*EXERCISE 1*
Answer these questions from the text below about Eugene Carson Blake, each answer on its own line and marked to match:
(a) In which church did Blake preach the sermon that launched his proposal?
(b) How many members do the Northern Presbyterians number?
(c) How many major Lutheran unions have there been since 1820?
*EXERCISE 2*
List every church that the "Blake Proposal" in the text below on Eugene Carson Blake would join into a new church.

*TEXT SHOWN*

:::::

One-Man Movement. Calvin crossed no seas at all, but one of his modern followers is just as ready to cross stormy seas in the cause of Christian unity. He is a squarejawed, hazel-eyed man of action, whose three euphonious names --Eugene Carson Blake--have become synonymous in church circles with efficient organization, knowing diplomacy, and zeal for unity.

Dr. Blake's activities make him sound like a one-man ecumenical movement. On the World Council of Churches he is a member of three of the top committees. On the National Council of Churches, of which he is a past president, he is a member of the General Board. He is a member of the Executive Committee of the World Presbyterian Alliance.

Theoretically at least, these are all spare-time activities. Dr. Blake's regular job for the past ten years has been Stated Clerk--permanent executive officer--of the Presbyterian General Assembly, an elected body that is the heart of the government of the United Presbyterian Church in the U.S.A. (Northern Presbyterians), who number 3,259,011. Last week and this, in Buffalo, as Dr. Blake took charge for the tenth year of the General Assembly, the prime item on the agenda represented the highest ambition of his career--the "Blake Proposal" for the creation of a new, still-unnamed Protestant church out of four old ones. His plan has been Topic A in the ecumenical movement since he put forth his proposal last December.

Presbyterian Blake launched his sensation, appropriately enough, in an Episcopal church: San Francisco's Grace Cathedral. The occasion was the Sunday sermon at the beginning of the annual meeting of the National Council of Churches. A congregation that included some of the biggest wigs in Protestantism filed out 90 minutes later, whispering excitedly. For Presbyterian Blake had made a bold proposal--that the Episcopal Church and Northern Presbyterians together invite the Methodists and the United Church of Christ to form a new Christian church.

Hatfield & McCoy. Blake had chosen his nuclear churches cannily. The Methodists are an earthier offshoot of the Episcopalians, just as the United Church is a more freewheeling version of Calvinism than the Presbyterian. He purposely omitted the Lutherans and the Baptists, though he hopes they will eventually come in. The Baptists are too jealous of their congregational autonomy and are intransigent against infant baptism. The Lutherans in the U.S. are in the throes of pulling themselves together with mergers of their own (there have been 16 major Lutheran unions since 1820).

Blake's idea came to him about six weeks before preaching his sermon, but "it had been simmering for quite a long time." Even the 1960 presidential campaign had a share in his thinking, for "all the churches, including the Roman Catholic, came out badly."

:::::

*COLLECTED DATA*
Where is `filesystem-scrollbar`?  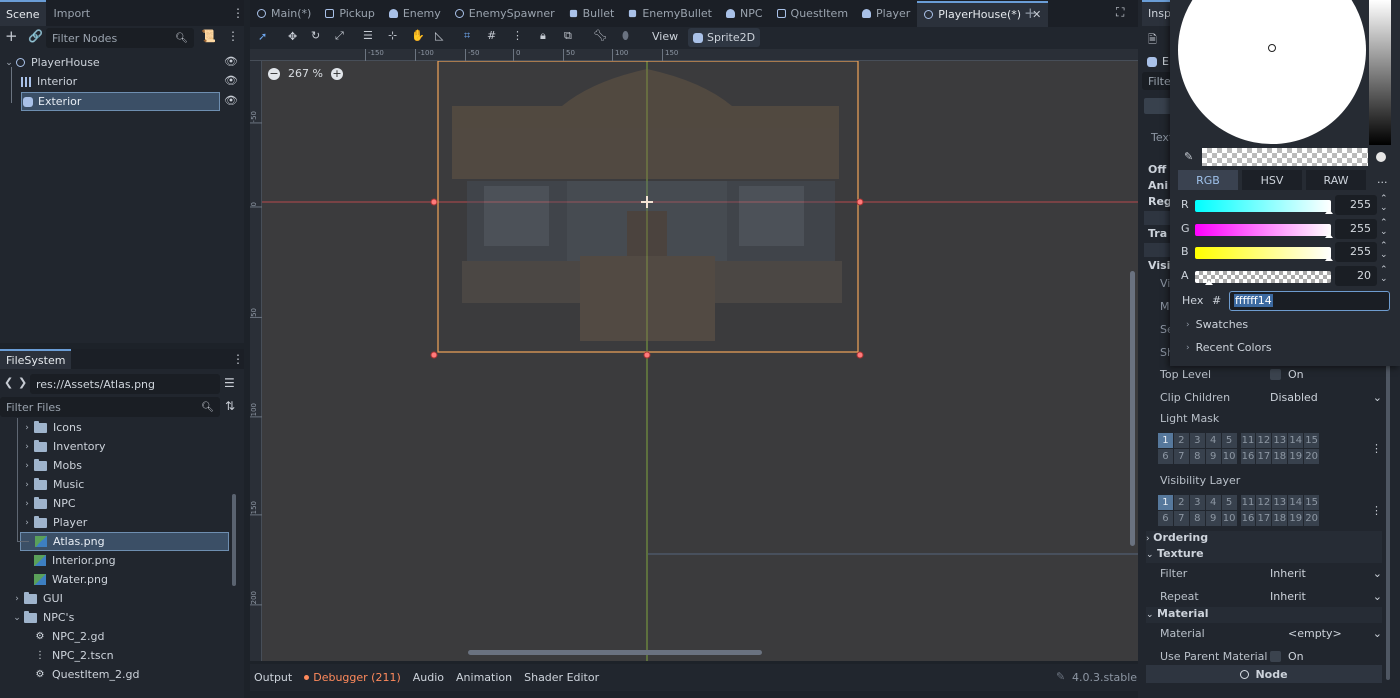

:::::

*TASK RESPONSE 1*
(a) San Francisco's Grace Cathedral
(b) 3,259,011
(c) 16

*TASK RESPONSE 2*
- The Episcopal Church
- The Northern Presbyterians (United Presbyterian Church in the U.S.A.)
- The Methodists
- The United Church of Christ